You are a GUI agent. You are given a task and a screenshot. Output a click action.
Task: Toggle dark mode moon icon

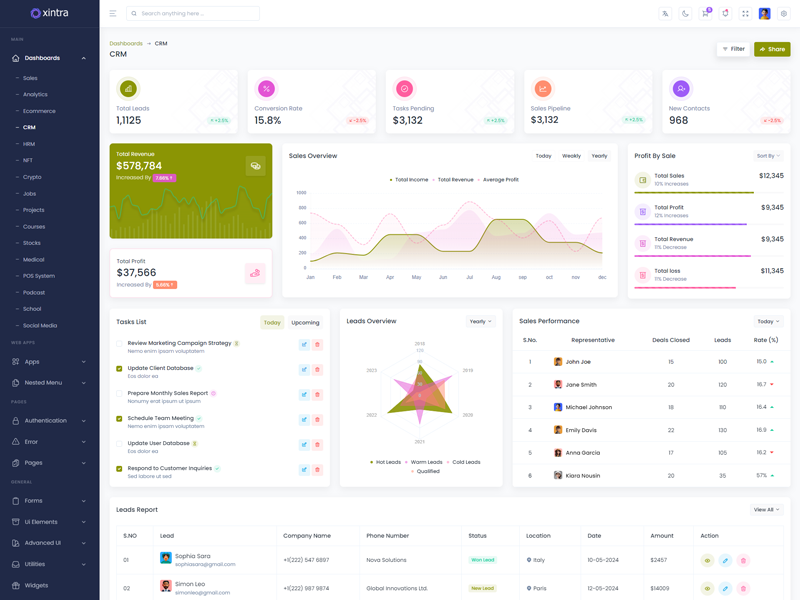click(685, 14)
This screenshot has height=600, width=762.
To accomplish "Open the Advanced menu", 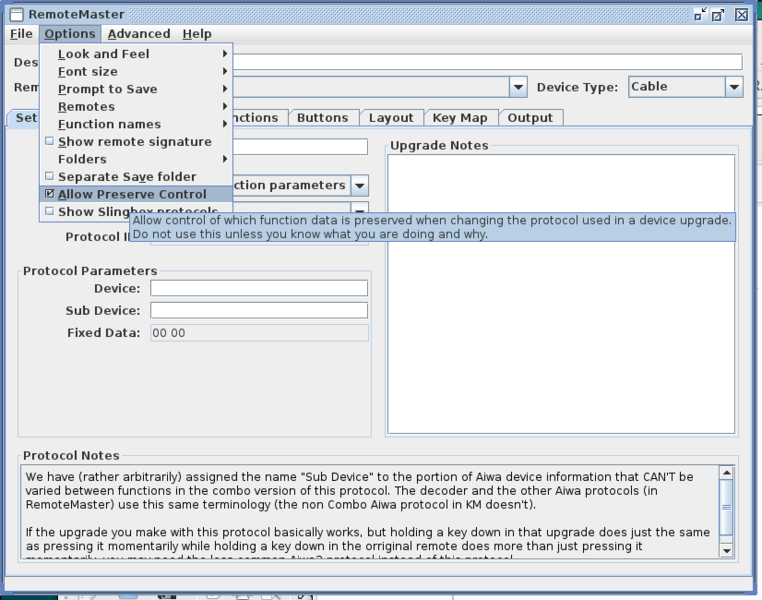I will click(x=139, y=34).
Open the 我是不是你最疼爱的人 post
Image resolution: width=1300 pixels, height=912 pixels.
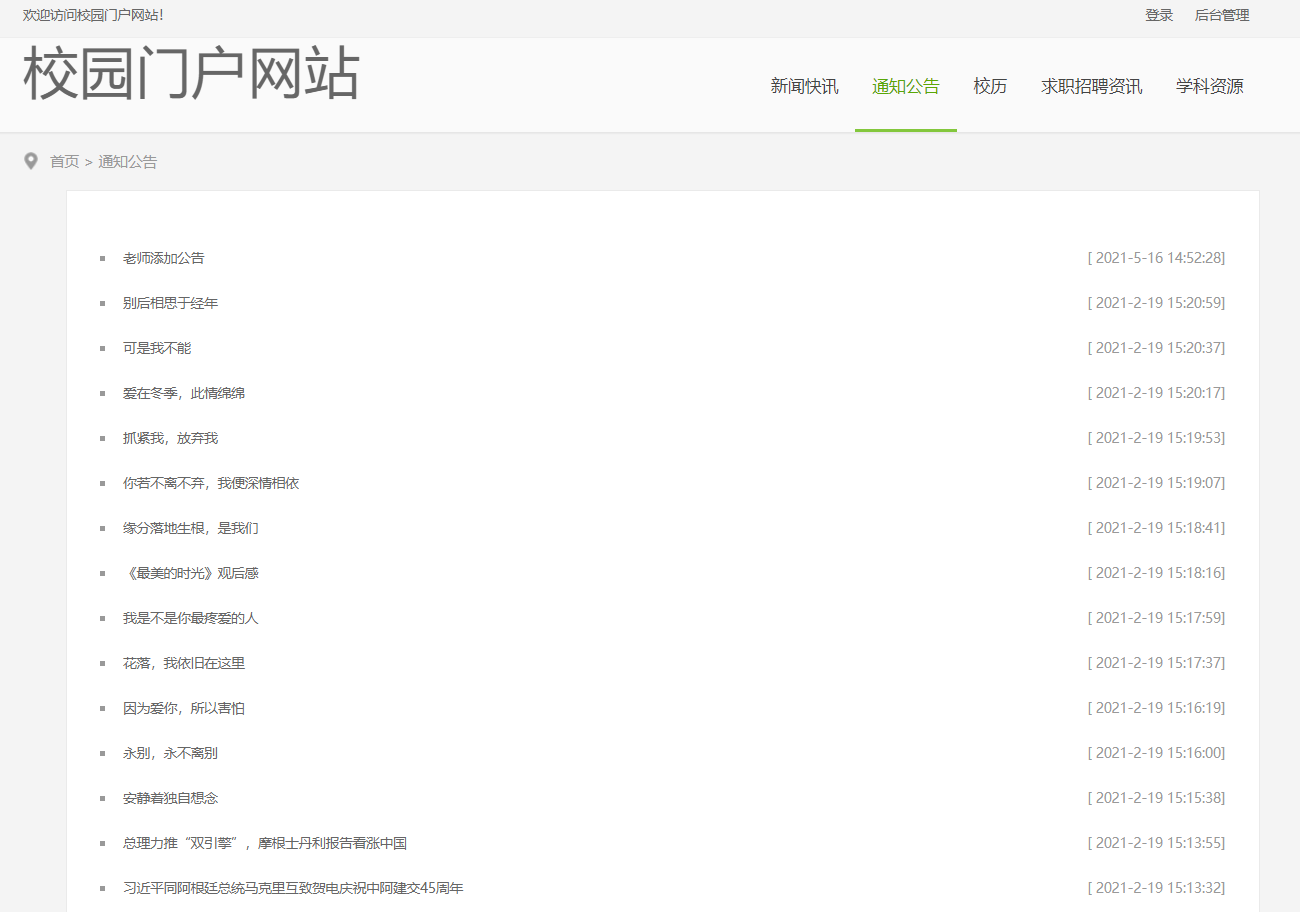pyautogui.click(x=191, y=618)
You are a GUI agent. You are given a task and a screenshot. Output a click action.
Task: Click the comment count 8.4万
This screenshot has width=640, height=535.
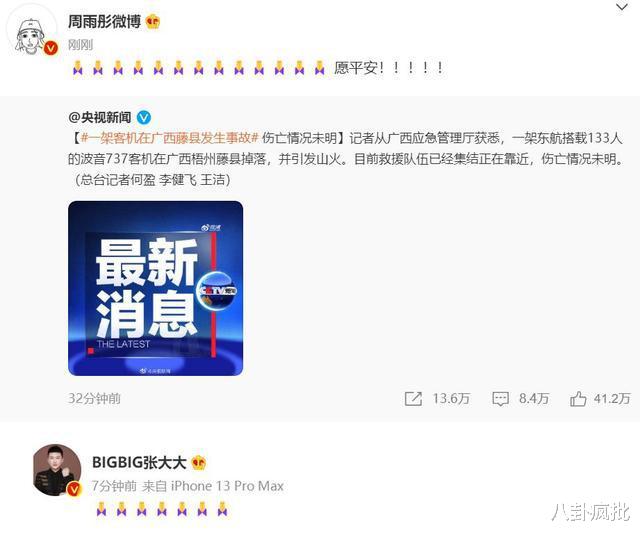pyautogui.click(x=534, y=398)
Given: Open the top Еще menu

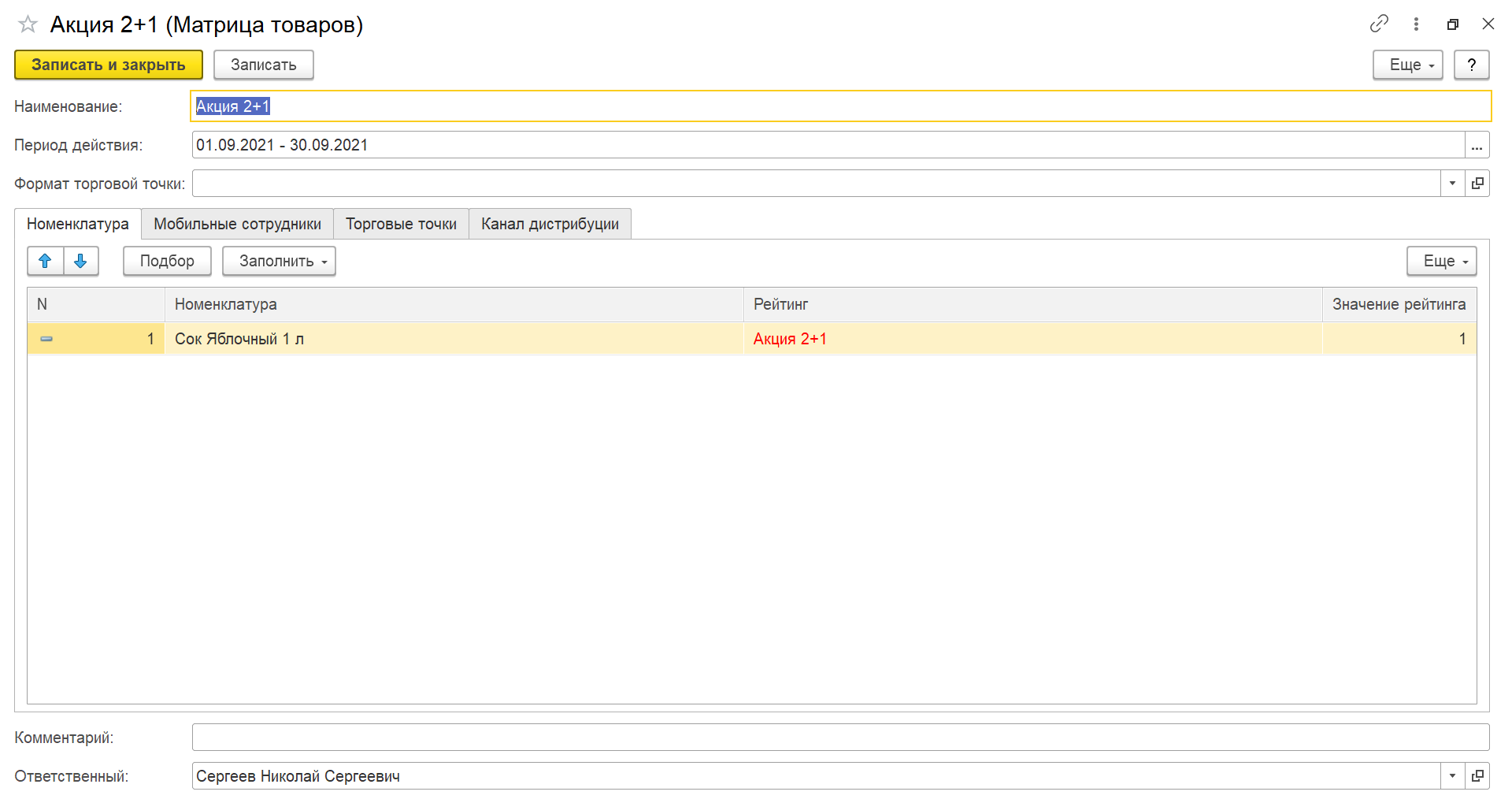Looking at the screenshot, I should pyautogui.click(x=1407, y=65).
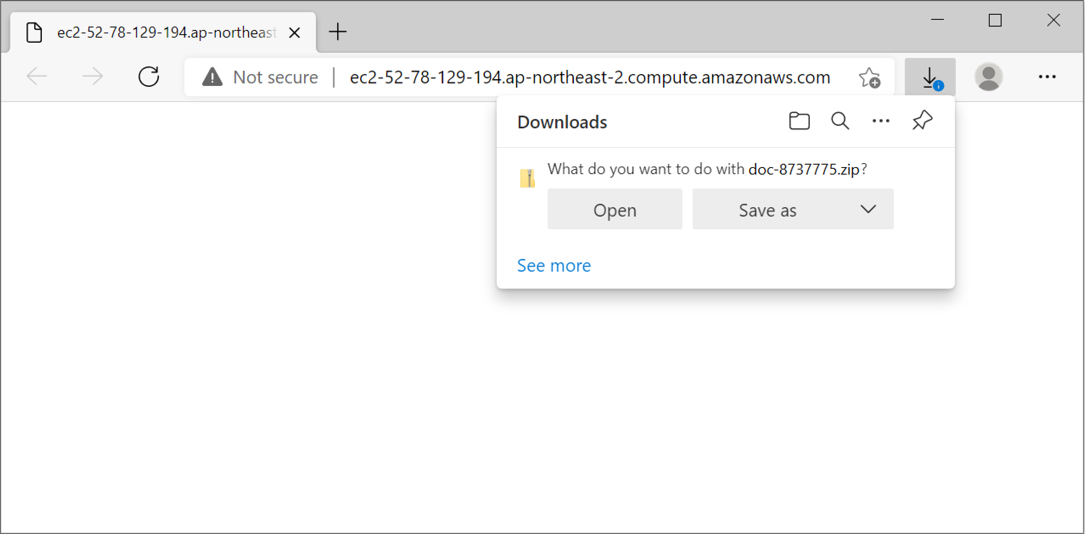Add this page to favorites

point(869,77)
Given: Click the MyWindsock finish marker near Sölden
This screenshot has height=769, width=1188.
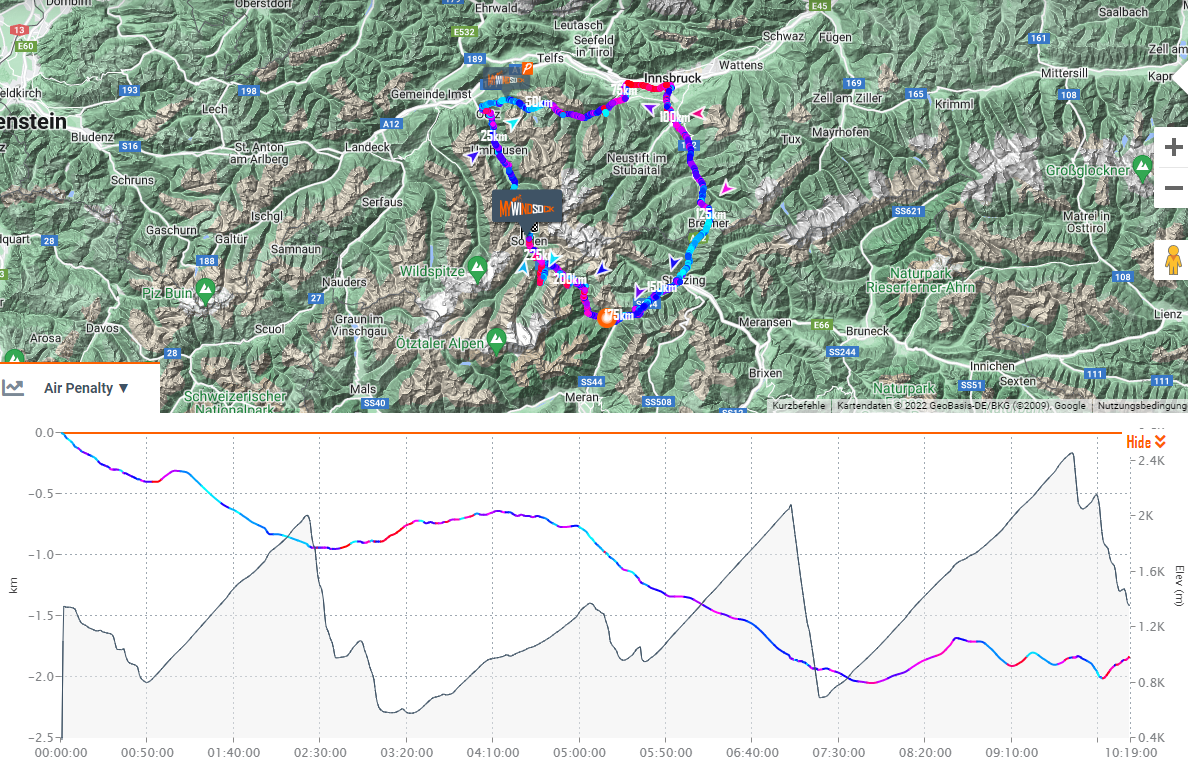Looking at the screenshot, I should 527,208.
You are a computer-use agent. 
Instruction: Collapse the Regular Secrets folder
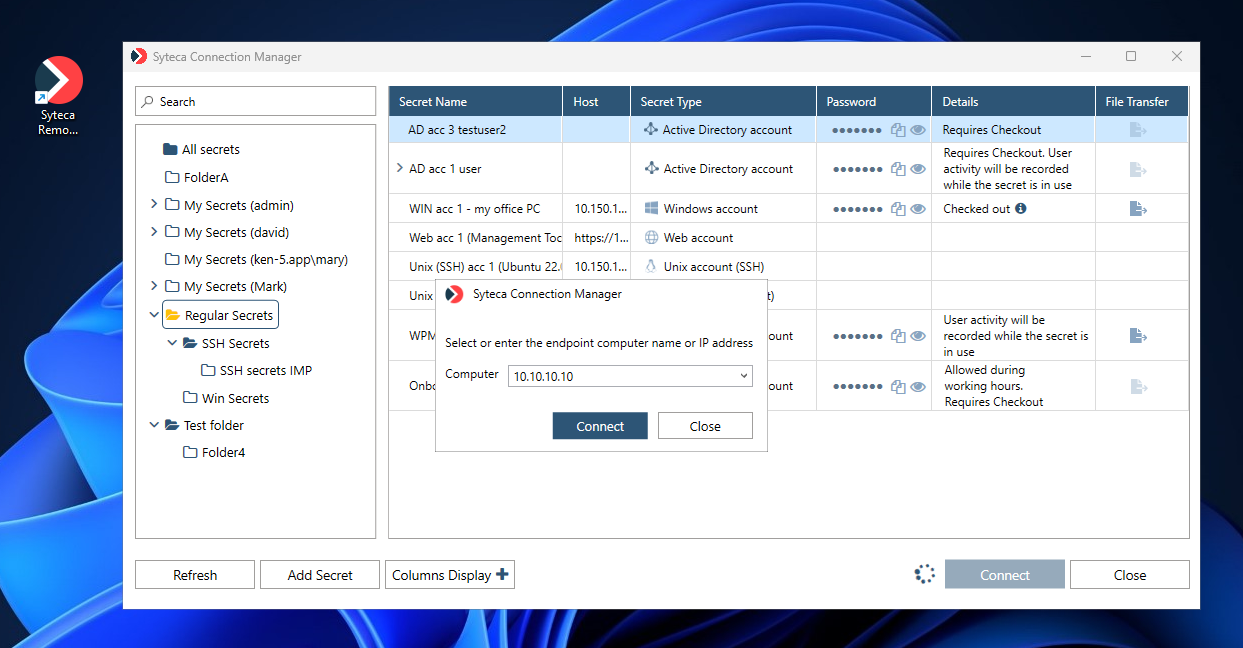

-------

> _EXERCISE BRIEF_: Please repeat, exactly and with nothing else, the lines from the one containing "Given: Open the top Еще menu" to the last line of the entries, both included, excluding any pictures.

> _EXERCISE OUTPUT_:
Given: Open the top Еще menu

Looking at the screenshot, I should pyautogui.click(x=1407, y=65).
Add this page to favorites

point(869,77)
Given: Click the MyWindsock finish marker near Sölden
This screenshot has height=769, width=1188.
Looking at the screenshot, I should 527,208.
You are a computer-use agent. 
Instruction: Collapse the Regular Secrets folder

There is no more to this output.